Inorganic-organic hybrid compounds based on face-sharing octahedral [PbI₃]_∞ chains: Self-assemblies, crystal structures, and ferroelectric, photoluminescence properties

Eight inorganic-organic hybrid compounds with a formula of [R-Bz-1-APy][PbI₃] (R-Bz-1-APy⁺ = mono-substituted benzylidene-1-aminopyridinium Schiff base derivative; R = m-CN (1), m-CH ₃ (2), H (3), p-F (4), p-Cl (5), p-Br (6), o-Cl (7), o-Br (8)) have been synthesized and characterized structurally. The common characteristic of the crystal structures of 1-8 is that the inorganic components form straight and face-sharing octahedral [PbI₃]_∞ chains and the Schiff base cations surround the [PbI₃]_∞ chains to form molecular stacks. The substituent (R) on the phenyl ring of the Schiff base cation clearly influences the packing structures of 1-8, and the hybrid compound crystallizes in the space group P6₃ when R = CN (1) in the meta-position of the phenyl ring, and in a central symmetric space group when R is in the ortho- or para-position of the phenyl ring. The conformation of the Schiff base cation is related to the R position, and the dihedral angle between the phenyl and pyridyl rings increases in the order of para- < meta- < ortho-position substitution of the phenyl ring.

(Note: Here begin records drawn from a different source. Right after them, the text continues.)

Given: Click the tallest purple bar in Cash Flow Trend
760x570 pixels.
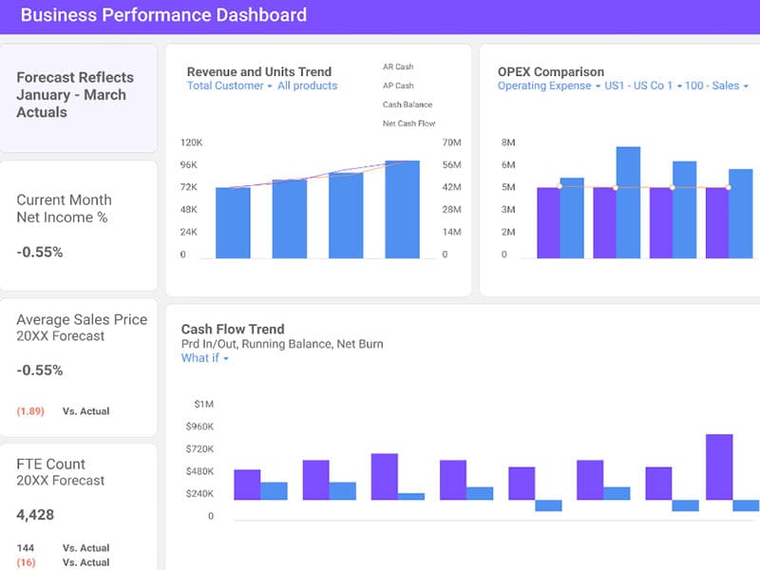Looking at the screenshot, I should 719,467.
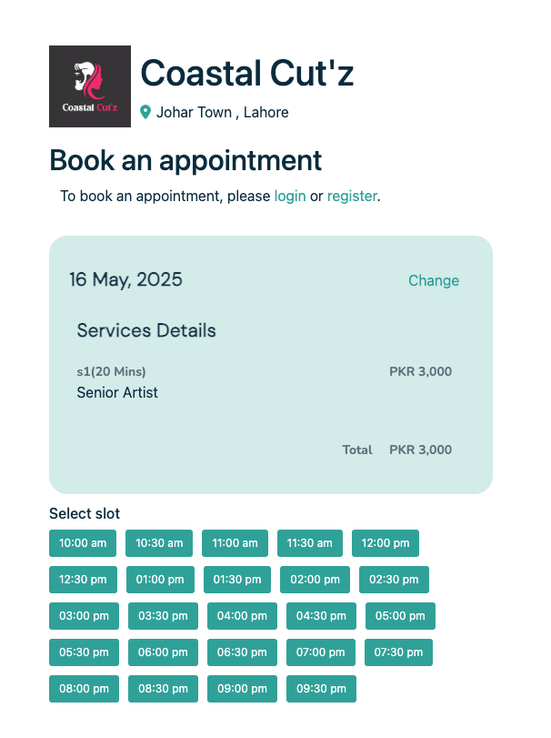Pick the 11:30 am slot
The width and height of the screenshot is (551, 738).
[x=310, y=543]
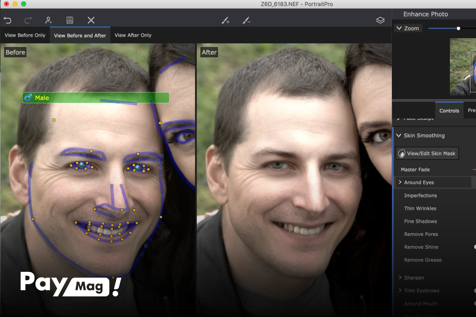This screenshot has width=476, height=317.
Task: Toggle the View/Edit Skin Mask option
Action: coord(427,153)
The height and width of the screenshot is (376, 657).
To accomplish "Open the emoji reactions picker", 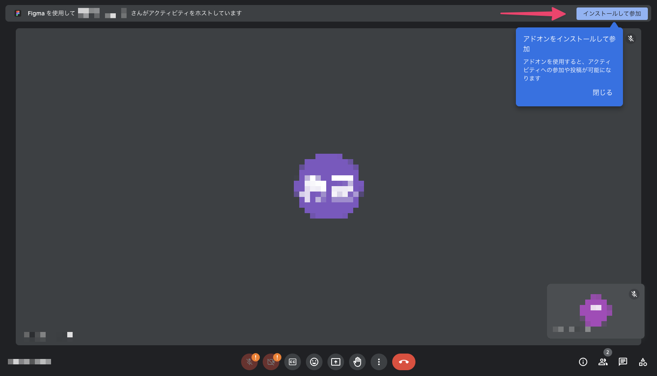I will coord(314,362).
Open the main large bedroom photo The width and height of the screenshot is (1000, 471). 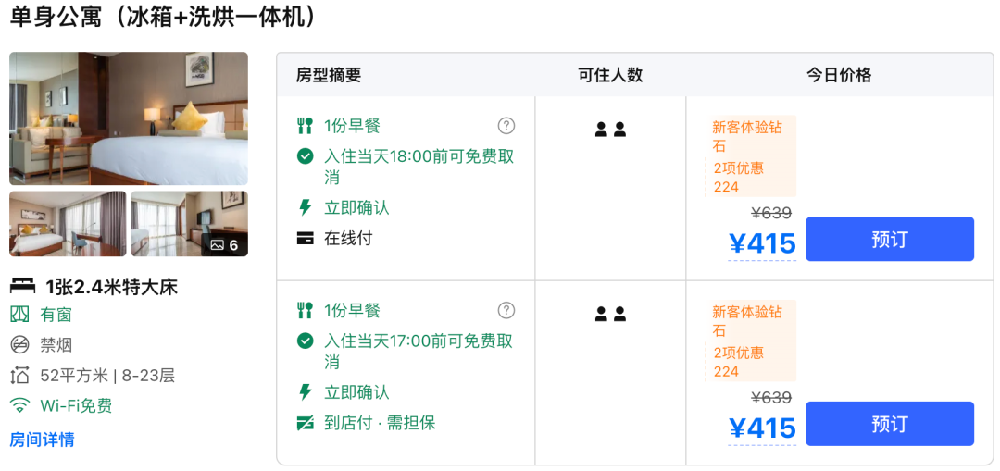point(129,118)
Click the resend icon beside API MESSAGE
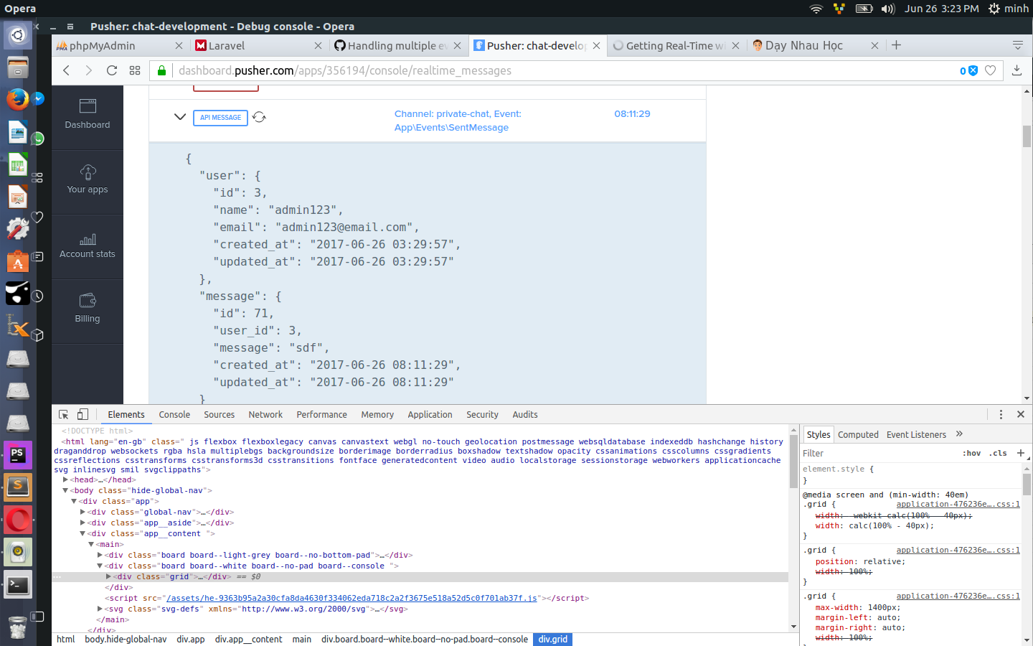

The long molecular axis of the Schiff base cation adopts a manner approximately parallel to the straight inorganic [PbI₃]_∞ chain in the para-substituted hybrid compounds, and perpendicular to the straight inorganic [PbI ₃]_∞ chain in the ortho-substituted hybrid compounds. 1 is second harmonic generation (SHG) active with a comparable response as that of urea and also exhibits ferroelectricity with larger P_s and P _r values; 1-8 emit multi-band luminescence in the 300-650 nm regions under the excitation of ultraviolet light.